For a more accessible volume, try


Maria Perry’s The word of a prince: a life of Elizabeth I from contemporary documents (Woodbridge: Boydell and Brewer, 1990). It was also issued in a lovely edition by the Folio Society.

Specialised studies:


• S.J. Gunn, Early Tudor Government, 1485-1558 (Basingstoke: MacMillan, 1995)
An excellent book, designed for students, that examines early Tudor government, including landed estates, taxation and the law.

J. Gwyndfor Jones, Early Modern Wales, c.1525-1640 (Basingstoke: MacMillan, 1994).
In the same series as Early Tudor Government, this is an excellent student text on Wales under the Tudors, covering religion, government and the law.

• Steven G Ellis, Ireland in the age of the Tudors, 1447-1603 (Harlow: Longman, 1998).
An updated version of Ellis’s Ireland under the Tudors, this is a dense text-book but a good one dealing with Ireland in detail and providing a clear path through its increasingly torturous history in the 16th century.

• Susan Doran and Glenn Richardson (eds.), Tudor England and its neighbours (Basingstoke: Palgrave, 2005).
A collection of essays by some of the leading historians in the field, exploring England’s relationship with Scotland, Ireland, France, the Netherlands and Spain.

On the Reformation

• Christopher Haigh, The English Reformations: religion, politics and society under the Tudors (Oxford: Oxford University Press, 1993)
A long-standing (and deservedly so) survey of the Reformation by the historian who revolutionised our understanding in the 1970s and 1980s. It is especially good for all the details/examples of the impact of the Reformation on the ground.

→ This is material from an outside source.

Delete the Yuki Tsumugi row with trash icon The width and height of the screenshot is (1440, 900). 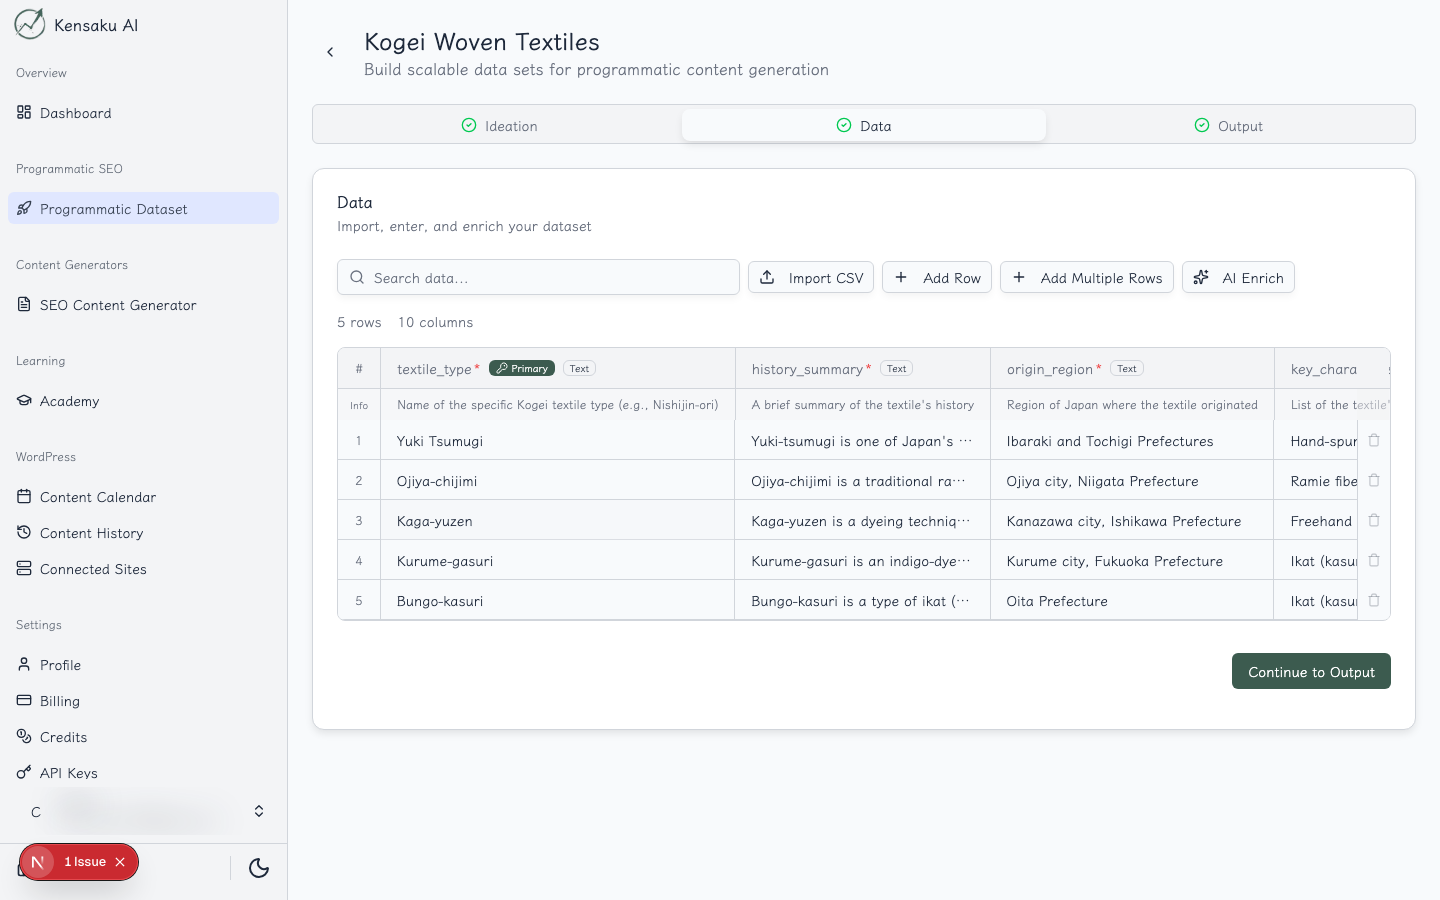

• Felicity Heal, Reformation in Britain and Ireland (Oxford: Oxford University Press, 2003)
A hefty textbook (over 500pp) but, unlike English Reformations pays attention to the independent realm of Scotland, as well as issues like the importance of the printed text.

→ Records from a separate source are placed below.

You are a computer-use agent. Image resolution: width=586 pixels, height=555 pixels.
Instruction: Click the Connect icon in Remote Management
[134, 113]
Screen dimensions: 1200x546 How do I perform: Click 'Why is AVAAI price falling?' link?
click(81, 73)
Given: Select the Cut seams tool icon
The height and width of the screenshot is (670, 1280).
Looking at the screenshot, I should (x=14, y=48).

• Eamon Duffy, The stripping of the altars: traditional religion in England, 1400-1580 (New Haven and London: Yale University Press, 1992).
Winner of the Longman-History Today Book of the Year prize, this has become a classic text by one of the world’s leading Reformation historians. At its best on pre-Reformation religion, it paints a detailed – yet eminently readable – picture of religious life in the sixteenth-century.

• Eamon Duffy, The voices of Morebath: Reformation and rebellion in an English village (New Haven and London: Yale University Press, 2001)
Using the detailed churchwardens’ accounts of the village of Morebath, Devon, Professor Duffy constructs a wonderful narrative showing how these villagers and their priest faced the massive religious changes during much of the 16th century.

A coffee-table book


• Susan Watkins, In Public and in private: Elizabeth I and her world (London: Thames and Hudson, 1998).
Nice text, focusing mainly on the great Elizabethan houses, but the main draw of this book is the fantastic photography by Mark Fiennes.